Yes, a bomb went off tonight in Cairo. It’s true. It was about two miles away from us. And perhaps we even heard it from our 14th floor apartment, but if we did, it blended in with the traffic sounds and the occasional blast of fireworks that we hear every evening. I don’t mean to be cavalier about bombings and shootings. It isn’t a small thing that 9 people including 3 policemen died in the blast. And as the anniversary of the Arab Spring gets closer there’s likely to be even more violence. But is it more dangerous here in Cairo than it is in the United States?
I would say no.
I’ve worked hard on the visceral reflex that I have in response to things like terrorist attacks in the places where we live. Freaking out about them isn’t conducive to good decision-making. Last night, when I checked my email I had alerts from the Department of State and our insurance company about the bombing. It was about 11:00 PM before we even knew that a bomb had gone off because we’re in a different part of the city. Things proceeded as normal in our neighborhood. There were no riots. No looting. Just the bomb.
But all of us gathered around my computer attentively as I searched for news about the bombing. We read an article from Reuters. Then we read one from U.S. News. John and Lydian fired up their computers and started searching for more information and within half an hour, we closed our laptops quietly and stood up calmly to go to bed. A small part of my brain was still concerned, but the other parts couldn’t help but note the randomness of it all. It could’ve happened in an apartment on our floor in our building. But it didn’t. It could’ve happened as we walked by on the blasted street. But it didn’t. A person could drive themselves mad thinking about all the possibilities that could lead to an unfortunate intersection with the reaper.
“I don’t think we should go out tomorrow.” Lydian said.
But I disagreed. “I think we need to go out tomorrow.” I said. “We need to go out before Monday and get some groceries.” Our Arabic instructor has already cancelled our Monday class and told us to stay indoors on that day. She was light-hearted about it, but dead serious.
“Maybe we could even walk down there and see where the blast went off.” I said to Lydi raising my eyebrows. Lydi already knew I was going to suggest this because I always do. My inner journalist would get dressed and go hop on the metro in the middle of the night to see the underbelly of it all if I were a single woman. But I love my family so we stay in. Seeing the actual scene of something that’s been sensationalized by the media is thought-provoking on many levels and, if it seems safe enough, we go see the news when we can.
In the Yucatan, I read in the newspaper about a family in the southern town of Yaxachen whose hut had burned down while they were out on a posada. So, as a fun weekend outing, we rented a car and drove down there to see the situation with our own eyes. It was a family of eight. They lived in an elliptical open-air hut made of wood and manure. Their eight-person family shared three hammocks. And though they looked typical in the news story, there was no such thing as mail in the small village; no electricity, at least not in the tiny huts. They’d lost everything they owned, which was worth only about $2000. The community rallied to rebuild the home from wood that they cut down by hand using primitive tools. It was hard to fathom their lifestyle.

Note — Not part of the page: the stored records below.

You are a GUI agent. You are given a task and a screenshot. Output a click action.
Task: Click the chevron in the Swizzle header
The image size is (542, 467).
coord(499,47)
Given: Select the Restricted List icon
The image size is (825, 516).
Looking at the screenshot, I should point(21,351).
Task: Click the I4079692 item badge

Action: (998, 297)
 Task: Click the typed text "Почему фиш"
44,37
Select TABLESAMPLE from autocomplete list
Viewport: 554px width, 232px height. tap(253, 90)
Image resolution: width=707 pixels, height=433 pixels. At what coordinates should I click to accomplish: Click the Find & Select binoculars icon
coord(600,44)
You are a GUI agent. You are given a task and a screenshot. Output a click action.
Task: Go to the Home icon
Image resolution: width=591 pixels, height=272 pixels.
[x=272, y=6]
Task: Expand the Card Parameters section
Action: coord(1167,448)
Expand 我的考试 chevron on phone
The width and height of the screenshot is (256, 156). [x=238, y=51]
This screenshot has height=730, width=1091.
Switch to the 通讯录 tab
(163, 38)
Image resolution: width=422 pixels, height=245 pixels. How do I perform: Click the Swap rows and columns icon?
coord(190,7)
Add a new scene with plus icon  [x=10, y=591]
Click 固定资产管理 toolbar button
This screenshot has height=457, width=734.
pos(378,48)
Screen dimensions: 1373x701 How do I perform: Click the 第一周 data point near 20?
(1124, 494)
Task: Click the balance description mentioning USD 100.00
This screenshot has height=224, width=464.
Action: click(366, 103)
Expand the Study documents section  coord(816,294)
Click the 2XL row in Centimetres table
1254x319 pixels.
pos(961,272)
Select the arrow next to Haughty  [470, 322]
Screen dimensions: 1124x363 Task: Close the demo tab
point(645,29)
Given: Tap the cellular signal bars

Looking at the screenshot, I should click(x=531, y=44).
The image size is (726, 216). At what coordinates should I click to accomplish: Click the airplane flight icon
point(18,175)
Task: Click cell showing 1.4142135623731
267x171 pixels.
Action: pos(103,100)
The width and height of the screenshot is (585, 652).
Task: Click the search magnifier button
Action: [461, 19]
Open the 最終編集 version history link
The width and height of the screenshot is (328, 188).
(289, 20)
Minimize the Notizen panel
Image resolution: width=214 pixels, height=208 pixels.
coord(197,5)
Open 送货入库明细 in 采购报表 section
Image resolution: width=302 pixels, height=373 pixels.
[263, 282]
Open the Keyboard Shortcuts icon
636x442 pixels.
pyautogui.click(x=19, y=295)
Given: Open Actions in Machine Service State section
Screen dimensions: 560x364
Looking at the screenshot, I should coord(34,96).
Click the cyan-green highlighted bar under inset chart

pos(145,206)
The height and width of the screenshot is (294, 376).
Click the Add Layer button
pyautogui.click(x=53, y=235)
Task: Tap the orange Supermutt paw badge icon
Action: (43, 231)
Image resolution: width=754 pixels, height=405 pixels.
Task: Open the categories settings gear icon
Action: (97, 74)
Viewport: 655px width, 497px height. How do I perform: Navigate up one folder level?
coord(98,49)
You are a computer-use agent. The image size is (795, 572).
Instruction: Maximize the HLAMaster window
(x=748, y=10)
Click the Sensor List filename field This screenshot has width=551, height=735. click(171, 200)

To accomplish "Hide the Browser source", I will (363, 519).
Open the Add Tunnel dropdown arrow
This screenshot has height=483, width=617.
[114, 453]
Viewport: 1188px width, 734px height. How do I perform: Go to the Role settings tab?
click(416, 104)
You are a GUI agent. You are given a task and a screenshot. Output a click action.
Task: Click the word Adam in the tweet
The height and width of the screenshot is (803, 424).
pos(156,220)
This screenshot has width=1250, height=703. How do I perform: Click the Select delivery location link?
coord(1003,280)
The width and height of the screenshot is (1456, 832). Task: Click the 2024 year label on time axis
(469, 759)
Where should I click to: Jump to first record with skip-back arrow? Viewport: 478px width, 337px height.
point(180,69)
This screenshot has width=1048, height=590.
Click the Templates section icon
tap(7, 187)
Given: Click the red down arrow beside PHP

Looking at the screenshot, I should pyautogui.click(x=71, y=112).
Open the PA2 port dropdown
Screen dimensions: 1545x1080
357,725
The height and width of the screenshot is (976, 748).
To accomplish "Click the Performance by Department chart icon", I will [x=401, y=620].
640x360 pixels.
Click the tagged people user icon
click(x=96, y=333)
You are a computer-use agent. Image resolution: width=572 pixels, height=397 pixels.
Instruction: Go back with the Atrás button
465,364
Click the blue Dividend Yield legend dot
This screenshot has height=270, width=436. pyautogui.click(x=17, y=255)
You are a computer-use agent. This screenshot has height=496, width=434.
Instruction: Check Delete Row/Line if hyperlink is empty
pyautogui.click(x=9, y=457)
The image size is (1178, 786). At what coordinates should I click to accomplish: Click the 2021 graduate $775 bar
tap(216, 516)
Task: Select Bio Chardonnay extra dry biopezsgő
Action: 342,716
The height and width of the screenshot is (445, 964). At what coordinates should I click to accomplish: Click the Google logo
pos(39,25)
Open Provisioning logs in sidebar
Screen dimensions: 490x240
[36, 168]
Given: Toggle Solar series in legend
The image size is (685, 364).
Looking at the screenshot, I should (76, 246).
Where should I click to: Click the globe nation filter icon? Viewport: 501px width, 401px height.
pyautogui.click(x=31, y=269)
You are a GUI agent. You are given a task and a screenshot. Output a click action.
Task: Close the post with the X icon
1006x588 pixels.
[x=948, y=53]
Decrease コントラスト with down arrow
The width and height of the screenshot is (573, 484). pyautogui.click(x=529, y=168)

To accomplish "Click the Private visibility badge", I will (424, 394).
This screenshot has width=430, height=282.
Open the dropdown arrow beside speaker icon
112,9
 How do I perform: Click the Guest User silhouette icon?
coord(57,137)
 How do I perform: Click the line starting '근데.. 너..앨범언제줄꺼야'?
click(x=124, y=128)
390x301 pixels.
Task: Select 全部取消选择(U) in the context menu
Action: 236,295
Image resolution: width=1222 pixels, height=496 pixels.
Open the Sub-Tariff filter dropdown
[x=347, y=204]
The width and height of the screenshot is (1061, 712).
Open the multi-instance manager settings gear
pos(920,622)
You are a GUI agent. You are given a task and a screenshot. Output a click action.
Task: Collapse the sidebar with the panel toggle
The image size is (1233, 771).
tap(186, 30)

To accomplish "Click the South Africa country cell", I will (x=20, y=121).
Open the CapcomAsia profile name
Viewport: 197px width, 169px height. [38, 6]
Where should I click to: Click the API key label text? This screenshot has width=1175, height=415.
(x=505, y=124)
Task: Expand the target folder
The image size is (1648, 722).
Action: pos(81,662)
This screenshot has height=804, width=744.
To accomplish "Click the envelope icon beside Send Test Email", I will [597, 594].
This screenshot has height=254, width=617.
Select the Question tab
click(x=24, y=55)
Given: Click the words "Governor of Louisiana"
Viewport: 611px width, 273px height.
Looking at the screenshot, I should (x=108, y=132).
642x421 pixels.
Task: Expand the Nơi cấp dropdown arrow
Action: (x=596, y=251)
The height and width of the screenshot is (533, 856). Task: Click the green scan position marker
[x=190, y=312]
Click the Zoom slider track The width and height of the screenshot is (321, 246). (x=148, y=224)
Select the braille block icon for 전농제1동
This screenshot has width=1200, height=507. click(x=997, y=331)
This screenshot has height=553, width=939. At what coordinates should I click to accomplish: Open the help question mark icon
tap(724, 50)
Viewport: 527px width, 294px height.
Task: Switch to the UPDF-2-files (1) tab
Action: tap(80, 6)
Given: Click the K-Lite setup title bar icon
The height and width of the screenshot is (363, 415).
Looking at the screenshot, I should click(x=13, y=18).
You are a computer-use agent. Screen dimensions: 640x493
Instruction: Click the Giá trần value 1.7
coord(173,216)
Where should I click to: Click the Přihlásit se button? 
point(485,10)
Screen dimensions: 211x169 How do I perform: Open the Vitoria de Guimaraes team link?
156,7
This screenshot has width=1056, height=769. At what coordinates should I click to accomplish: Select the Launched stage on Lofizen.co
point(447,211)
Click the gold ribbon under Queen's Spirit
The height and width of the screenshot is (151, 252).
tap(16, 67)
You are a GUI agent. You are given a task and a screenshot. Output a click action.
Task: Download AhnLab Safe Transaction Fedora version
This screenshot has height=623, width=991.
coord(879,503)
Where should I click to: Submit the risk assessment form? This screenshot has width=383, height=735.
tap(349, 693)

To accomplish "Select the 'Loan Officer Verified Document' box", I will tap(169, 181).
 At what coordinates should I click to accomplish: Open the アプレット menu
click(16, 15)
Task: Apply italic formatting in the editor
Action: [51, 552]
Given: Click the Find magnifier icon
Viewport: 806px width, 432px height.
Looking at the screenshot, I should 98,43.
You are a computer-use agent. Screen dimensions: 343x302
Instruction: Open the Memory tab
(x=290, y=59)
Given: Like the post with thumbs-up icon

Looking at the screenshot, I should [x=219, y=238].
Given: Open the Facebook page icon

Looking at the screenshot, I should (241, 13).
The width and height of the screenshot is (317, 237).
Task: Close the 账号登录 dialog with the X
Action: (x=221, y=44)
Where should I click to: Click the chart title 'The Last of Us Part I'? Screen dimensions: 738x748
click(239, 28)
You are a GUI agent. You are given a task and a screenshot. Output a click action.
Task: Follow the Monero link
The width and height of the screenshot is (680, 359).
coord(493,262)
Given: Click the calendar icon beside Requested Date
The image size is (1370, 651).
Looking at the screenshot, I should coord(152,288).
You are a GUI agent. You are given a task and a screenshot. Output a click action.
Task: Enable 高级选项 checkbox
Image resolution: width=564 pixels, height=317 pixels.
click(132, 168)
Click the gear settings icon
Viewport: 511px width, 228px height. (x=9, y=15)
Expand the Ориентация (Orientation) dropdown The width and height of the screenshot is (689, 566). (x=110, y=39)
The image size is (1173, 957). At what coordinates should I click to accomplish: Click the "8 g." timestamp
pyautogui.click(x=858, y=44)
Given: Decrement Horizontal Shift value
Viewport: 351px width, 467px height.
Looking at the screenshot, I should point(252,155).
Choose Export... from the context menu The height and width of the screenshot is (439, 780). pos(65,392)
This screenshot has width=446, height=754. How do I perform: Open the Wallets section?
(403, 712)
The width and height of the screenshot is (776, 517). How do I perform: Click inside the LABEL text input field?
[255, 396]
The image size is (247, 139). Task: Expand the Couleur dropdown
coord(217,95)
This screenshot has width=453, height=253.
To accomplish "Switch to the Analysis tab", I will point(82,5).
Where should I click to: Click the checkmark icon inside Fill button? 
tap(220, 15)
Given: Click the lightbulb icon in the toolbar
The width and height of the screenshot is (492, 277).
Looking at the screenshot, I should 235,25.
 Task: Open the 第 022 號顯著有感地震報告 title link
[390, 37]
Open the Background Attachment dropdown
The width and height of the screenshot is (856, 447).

A few days later, we were robbed in our own home as we slept. The news, in that case, was less dangerous than our own house in our own neighborhood.
But still, as we stood in our living room in Cairo, considering our current situation with the bombs and IS and the Muslim Brotherhood and whatnot, John intervened, “I think we should avoid this one.” He said. And I agreed.
Police are searching apartments all over Cairo, trying to locate members of the Muslim Brotherhood. The government wants to diffuse any attempts that might be made to form a demonstration against the current regime. More than avoiding the bombed out street itself, I feel like we should avoid being out on the streets for the next few days. The odds that there will be other “mishaps” like the one that happened last night (the bombing was actually not a bombing at all, but rather a bomb that blew when a “bomb expert” tried to diffuse it) are higher than normal. There’s talk of demonstrations. The vibe on the streets today was tense.
By the time we returned from our morning jog, a large group of men had gathered in the street outside our apartment to listen to an imam preaching. Lydi and I had to walk in front of them in our yoga pants to get to our front door. If any of the men had lustful thoughts about us, Lydi and I were the sinful ones for having tempted them. Rather than yelling at the men in the street for looking at us with haughty derision, I yelled at John about the size of the frying pan that he bought at the store when we got back to our apartment.
Cairo as a whole isn’t more dangerous than big cities in the United States. But bombs going of in the Middle East seem to garner a lot of media attention though there are comparatively fewer shootings here than in the United States. But Cairo is perched the edge of something right now; something that will probably dissipate after the anniversary of the revolution.